* [EXCERTO PARA LEITURA]:
Os jogos de guerra, ou, na expressão em língua inglesa, wargaming, foram desenvolvidos, originalmente na Prússia, como uma ferramenta destinada a ensinar aspetos táticos, operacionais ou estratégicos da arte da guerra a militares profissionais, para aprimorar as capacidades de tomada de decisões ao antecipar cenários de conflito. Esta ferramenta pode, no entanto, ser aplicada ao incrementar da resiliência das instituições e das sociedades democráticas às ameaças que lhes são colocadas por atores externos (estatais ou não) que recorram a estratégias de guerra híbrida.
Num contexto internacional onde o emprego de hybrid warfare é comum, os jogos de guerra surgem como uma oportunidade de reunir especialistas de várias áreas para simular respostas a crises de modo a identificar e colmatar lacunas. No caso, a simulação iria focar-se numa panóplia de estratégias híbridas utilizadas por atores externos adversários — tais como os ciberataques, ou ataques a infraestruturas, ou simplesmente a interferência em processos políticos internos das democracias, ou a manipulação do discurso da opinião pública. Todas as estratégias, em suma, cujo propósito seja o desgaste dos adversários, mas sem escalar para uma guerra aberta. Ou seja, dito resumidamente, trata-se de antecipar ameaças e estabelecer ou reformular os métodos de resposta a essas ameaças.
Assim, os jogos de guerra expandem o seu âmbito para lá das Forças Armadas ao incluir a sociedade civil mais diretamente na política de defesa — uma abordagem que parece cada vez mais relevante numa época em que a conflitualidade não se restringe aos campos de batalha tradicionais. É neste sentido que, no contexto da União Europeia, por exemplo, surgem iniciativas como o EU-HYBNET, projeto que organiza jogos de guerra com presença de atores civis.
Por outro lado, os exercícios de wargaming poderão também revestir-se de um propósito mais pedagógico, num sentido mais amplo: ao organizar-se simulações, ainda que mais simplificadas, para estudantes universitários de áreas não relacionadas com as Relações Internacionais ou as Forças Armadas — ou mesmo até para estudantes do ensino secundário. Tendo em conta que temas como a manipulação do discurso, os ciberataques, e as ameaças híbridas em geral (bem como as estratégias de preparação e resposta a cenários de crise) são mais relevantes hoje em dia, uma abordagem mais lúdica do que teórica da consciencialização da sociedade civil para esta temática seria importante, a começar pelas camadas mais jovens.

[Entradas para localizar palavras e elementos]
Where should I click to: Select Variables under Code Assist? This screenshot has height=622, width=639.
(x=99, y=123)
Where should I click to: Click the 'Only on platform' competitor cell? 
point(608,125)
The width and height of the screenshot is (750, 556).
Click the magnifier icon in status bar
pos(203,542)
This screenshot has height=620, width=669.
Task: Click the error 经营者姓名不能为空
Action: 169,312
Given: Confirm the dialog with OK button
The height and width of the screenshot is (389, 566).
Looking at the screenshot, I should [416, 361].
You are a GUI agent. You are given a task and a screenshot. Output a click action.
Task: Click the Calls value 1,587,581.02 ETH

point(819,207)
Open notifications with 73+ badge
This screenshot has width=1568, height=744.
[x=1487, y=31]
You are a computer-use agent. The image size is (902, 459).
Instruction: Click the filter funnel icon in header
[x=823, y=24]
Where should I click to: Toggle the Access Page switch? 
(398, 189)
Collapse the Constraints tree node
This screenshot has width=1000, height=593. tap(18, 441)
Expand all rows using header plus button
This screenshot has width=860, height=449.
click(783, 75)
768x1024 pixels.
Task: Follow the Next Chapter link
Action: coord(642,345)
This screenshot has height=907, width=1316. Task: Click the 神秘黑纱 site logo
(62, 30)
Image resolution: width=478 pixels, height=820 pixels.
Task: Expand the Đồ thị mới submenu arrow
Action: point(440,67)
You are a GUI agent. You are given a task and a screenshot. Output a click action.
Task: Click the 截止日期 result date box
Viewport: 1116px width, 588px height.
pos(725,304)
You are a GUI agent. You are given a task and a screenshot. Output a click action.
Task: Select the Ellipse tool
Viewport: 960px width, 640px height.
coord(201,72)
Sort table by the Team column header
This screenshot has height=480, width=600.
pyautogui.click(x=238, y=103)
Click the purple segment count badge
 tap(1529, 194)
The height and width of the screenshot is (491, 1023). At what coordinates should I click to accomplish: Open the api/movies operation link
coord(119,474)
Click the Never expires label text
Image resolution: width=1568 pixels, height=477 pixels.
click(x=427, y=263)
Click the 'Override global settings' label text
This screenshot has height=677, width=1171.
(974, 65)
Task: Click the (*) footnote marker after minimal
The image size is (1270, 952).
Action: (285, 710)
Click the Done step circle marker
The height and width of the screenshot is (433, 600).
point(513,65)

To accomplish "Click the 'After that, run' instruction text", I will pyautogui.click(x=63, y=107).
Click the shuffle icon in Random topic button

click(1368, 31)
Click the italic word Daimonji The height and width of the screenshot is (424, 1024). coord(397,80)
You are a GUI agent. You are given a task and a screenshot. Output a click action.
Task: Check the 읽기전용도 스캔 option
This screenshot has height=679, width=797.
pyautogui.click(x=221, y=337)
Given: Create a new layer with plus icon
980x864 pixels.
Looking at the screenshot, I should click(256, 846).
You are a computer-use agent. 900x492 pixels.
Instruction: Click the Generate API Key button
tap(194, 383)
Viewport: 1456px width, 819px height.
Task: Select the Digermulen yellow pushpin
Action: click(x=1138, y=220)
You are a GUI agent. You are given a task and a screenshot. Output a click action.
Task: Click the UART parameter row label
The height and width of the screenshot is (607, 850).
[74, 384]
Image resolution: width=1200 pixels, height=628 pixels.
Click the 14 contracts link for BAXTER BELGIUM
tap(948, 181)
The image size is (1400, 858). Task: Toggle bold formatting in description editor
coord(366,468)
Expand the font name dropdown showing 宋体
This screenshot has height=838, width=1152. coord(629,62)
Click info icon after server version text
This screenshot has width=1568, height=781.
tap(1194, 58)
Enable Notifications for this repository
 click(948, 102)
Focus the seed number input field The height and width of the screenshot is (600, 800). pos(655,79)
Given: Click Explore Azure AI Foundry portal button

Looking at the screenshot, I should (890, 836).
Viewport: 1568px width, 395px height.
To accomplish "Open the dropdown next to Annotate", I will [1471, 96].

* [CONJUNTO DE TAREFAS]:
• a. Resuma em duas frases o texto sobre jogos de guerra.
• b. Reproduza do texto sobre jogos de guerra o trecho que vai de "Por outro lado, os" até "camadas mais jovens.".

* [SOLUÇÕES POR TAREFA]:
• a. Os jogos de guerra, criados na Prússia para aprimorar a tomada de decisões de militares profissionais, podem também reforçar a resiliência das sociedades democráticas perante estratégias de guerra híbrida, reunindo especialistas para simular respostas a crises e incluindo a sociedade civil, como faz o projeto EU-HYBNET. Podem ainda ter um propósito pedagógico, através de simulações simplificadas para estudantes universitários de outras áreas ou do ensino secundário.

• b.
Por outro lado, os exercícios de wargaming poderão também revestir-se de um propósito mais pedagógico, num sentido mais amplo: ao organizar-se simulações, ainda que mais simplificadas, para estudantes universitários de áreas não relacionadas com as Relações Internacionais ou as Forças Armadas — ou mesmo até para estudantes do ensino secundário. Tendo em conta que temas como a manipulação do discurso, os ciberataques, e as ameaças híbridas em geral (bem como as estratégias de preparação e resposta a cenários de crise) são mais relevantes hoje em dia, uma abordagem mais lúdica do que teórica da consciencialização da sociedade civil para esta temática seria importante, a começar pelas camadas mais jovens.